A line qualifies if it holds the string "search". Copy every qualifying line from the records.
======== RECORDS FOR THE EXERCISE
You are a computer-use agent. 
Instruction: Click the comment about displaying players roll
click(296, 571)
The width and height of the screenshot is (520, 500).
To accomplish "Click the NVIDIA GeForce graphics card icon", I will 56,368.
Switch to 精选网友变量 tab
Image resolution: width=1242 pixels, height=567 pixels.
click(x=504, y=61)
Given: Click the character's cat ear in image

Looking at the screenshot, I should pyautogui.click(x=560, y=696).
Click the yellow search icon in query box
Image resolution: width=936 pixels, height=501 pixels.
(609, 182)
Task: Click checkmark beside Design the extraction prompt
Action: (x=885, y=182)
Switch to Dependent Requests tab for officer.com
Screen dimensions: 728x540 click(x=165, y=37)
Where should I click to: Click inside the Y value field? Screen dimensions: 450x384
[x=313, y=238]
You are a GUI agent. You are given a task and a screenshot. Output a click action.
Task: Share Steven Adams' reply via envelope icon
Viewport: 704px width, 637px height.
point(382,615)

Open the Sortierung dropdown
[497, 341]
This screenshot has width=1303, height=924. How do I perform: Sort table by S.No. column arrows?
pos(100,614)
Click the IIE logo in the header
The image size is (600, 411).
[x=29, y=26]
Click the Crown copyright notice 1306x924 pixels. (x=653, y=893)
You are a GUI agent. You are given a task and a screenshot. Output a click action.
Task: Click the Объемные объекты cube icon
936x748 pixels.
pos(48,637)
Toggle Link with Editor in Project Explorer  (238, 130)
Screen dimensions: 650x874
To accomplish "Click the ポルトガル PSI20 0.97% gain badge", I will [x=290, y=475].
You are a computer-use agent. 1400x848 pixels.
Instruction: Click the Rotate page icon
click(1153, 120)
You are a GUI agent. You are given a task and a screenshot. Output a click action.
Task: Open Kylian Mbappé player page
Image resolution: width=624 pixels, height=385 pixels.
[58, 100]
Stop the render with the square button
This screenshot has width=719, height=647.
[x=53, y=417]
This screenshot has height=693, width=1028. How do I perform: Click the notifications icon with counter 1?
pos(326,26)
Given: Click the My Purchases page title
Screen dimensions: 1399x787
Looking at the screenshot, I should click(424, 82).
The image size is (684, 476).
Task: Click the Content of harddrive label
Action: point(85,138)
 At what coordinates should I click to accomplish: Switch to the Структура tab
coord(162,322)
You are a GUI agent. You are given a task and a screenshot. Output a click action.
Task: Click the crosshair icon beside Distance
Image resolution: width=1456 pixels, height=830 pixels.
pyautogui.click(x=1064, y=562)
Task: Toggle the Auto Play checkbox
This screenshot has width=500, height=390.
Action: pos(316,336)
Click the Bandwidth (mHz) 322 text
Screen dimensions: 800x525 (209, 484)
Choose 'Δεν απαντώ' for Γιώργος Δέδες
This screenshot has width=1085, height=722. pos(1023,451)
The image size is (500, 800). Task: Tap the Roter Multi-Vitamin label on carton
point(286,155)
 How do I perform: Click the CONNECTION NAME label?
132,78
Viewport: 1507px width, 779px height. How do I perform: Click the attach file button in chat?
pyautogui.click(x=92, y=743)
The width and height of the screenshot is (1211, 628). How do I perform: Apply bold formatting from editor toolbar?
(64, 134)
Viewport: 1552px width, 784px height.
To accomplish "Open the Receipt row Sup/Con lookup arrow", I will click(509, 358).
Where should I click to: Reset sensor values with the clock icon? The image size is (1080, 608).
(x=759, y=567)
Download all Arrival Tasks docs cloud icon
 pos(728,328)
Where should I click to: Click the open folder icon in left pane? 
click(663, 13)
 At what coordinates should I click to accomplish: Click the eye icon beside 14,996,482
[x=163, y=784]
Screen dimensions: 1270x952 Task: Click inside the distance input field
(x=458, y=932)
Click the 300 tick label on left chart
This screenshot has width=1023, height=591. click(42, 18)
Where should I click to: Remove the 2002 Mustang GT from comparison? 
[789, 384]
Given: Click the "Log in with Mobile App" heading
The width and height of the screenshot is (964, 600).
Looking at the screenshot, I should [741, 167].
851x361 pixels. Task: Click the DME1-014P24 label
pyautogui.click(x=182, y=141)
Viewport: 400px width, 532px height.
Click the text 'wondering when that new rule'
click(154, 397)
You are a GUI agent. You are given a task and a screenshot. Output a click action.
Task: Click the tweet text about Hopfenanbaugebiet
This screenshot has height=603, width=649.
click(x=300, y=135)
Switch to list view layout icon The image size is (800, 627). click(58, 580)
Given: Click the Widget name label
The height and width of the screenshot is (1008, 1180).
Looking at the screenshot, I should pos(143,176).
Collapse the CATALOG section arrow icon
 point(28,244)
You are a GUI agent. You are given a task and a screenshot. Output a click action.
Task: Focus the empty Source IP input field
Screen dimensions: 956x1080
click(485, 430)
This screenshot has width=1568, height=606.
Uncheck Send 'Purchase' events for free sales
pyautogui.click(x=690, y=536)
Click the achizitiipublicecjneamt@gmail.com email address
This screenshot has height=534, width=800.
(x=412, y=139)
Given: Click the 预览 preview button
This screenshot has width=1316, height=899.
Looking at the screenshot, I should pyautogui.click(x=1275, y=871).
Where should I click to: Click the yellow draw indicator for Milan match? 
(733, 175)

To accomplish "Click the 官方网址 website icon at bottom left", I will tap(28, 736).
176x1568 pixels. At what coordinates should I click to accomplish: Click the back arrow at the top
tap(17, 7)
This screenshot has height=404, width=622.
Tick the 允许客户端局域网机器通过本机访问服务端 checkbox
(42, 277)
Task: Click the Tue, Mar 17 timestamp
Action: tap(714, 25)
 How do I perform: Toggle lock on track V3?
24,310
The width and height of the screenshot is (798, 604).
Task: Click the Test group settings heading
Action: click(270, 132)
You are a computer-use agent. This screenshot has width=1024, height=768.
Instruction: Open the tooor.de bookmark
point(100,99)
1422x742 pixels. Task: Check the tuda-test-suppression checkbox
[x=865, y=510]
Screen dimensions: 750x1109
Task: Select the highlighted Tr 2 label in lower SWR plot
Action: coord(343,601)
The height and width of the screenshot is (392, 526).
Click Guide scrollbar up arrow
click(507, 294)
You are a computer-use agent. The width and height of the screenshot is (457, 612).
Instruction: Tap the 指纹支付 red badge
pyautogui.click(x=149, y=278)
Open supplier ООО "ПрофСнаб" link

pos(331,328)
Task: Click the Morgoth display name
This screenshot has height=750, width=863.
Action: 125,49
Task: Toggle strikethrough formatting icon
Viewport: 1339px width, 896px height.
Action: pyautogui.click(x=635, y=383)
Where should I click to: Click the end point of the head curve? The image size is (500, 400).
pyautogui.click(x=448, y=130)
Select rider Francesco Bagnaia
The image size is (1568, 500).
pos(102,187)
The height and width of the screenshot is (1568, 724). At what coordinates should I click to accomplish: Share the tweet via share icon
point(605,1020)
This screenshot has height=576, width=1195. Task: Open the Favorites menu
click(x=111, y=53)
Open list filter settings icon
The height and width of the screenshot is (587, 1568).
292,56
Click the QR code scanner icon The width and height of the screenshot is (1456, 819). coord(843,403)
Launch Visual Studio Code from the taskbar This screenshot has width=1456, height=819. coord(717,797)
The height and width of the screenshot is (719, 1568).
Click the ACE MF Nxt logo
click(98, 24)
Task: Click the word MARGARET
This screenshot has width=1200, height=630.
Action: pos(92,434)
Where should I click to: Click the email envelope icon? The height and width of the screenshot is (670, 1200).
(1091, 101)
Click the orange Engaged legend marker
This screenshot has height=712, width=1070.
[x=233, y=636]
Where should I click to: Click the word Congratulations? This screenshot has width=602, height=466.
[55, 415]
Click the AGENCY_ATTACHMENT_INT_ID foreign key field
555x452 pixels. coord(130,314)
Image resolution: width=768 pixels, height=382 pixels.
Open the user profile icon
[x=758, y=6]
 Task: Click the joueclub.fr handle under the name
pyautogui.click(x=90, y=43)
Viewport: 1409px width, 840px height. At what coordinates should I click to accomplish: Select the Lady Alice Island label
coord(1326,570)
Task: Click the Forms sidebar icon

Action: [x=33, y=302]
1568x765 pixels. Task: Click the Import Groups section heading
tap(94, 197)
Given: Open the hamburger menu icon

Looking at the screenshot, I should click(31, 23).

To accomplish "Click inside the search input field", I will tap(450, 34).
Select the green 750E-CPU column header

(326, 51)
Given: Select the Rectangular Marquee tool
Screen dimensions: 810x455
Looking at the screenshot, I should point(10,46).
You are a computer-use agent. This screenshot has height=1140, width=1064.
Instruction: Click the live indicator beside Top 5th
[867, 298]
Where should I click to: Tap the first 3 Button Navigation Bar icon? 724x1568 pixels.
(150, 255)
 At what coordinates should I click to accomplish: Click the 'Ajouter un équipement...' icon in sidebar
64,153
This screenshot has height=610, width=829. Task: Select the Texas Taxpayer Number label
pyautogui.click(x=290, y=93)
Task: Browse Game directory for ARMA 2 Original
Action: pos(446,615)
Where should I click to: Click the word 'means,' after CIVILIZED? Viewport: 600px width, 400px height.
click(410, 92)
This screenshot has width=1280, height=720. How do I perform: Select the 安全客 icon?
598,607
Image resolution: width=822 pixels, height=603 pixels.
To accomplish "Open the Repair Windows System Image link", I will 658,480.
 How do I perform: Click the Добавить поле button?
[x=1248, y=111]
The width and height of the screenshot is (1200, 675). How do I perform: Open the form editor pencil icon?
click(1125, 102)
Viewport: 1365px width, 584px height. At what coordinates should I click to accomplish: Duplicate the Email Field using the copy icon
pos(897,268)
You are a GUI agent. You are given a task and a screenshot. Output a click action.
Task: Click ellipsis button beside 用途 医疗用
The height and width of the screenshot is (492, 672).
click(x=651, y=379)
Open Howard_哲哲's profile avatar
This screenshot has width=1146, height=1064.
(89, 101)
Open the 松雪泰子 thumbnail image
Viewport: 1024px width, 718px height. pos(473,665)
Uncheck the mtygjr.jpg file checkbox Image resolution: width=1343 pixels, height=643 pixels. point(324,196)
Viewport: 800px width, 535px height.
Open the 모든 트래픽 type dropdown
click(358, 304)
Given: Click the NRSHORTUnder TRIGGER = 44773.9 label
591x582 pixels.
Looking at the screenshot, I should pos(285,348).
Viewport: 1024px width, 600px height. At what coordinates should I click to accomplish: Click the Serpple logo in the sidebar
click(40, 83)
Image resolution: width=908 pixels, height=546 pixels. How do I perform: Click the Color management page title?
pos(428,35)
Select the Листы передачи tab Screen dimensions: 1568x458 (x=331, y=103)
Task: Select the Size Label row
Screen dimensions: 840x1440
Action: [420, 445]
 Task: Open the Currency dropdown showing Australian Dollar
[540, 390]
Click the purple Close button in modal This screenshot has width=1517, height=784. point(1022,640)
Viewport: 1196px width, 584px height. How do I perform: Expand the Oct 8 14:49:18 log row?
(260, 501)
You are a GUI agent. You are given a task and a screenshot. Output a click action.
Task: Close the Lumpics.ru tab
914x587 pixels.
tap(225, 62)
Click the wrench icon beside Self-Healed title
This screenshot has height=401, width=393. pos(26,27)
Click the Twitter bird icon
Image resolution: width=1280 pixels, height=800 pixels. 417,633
================
● OUTPUT FOR THIS EXERCISE
Click the yellow search icon in query box
To accomplish "Click inside the search input field", I will tap(450, 34).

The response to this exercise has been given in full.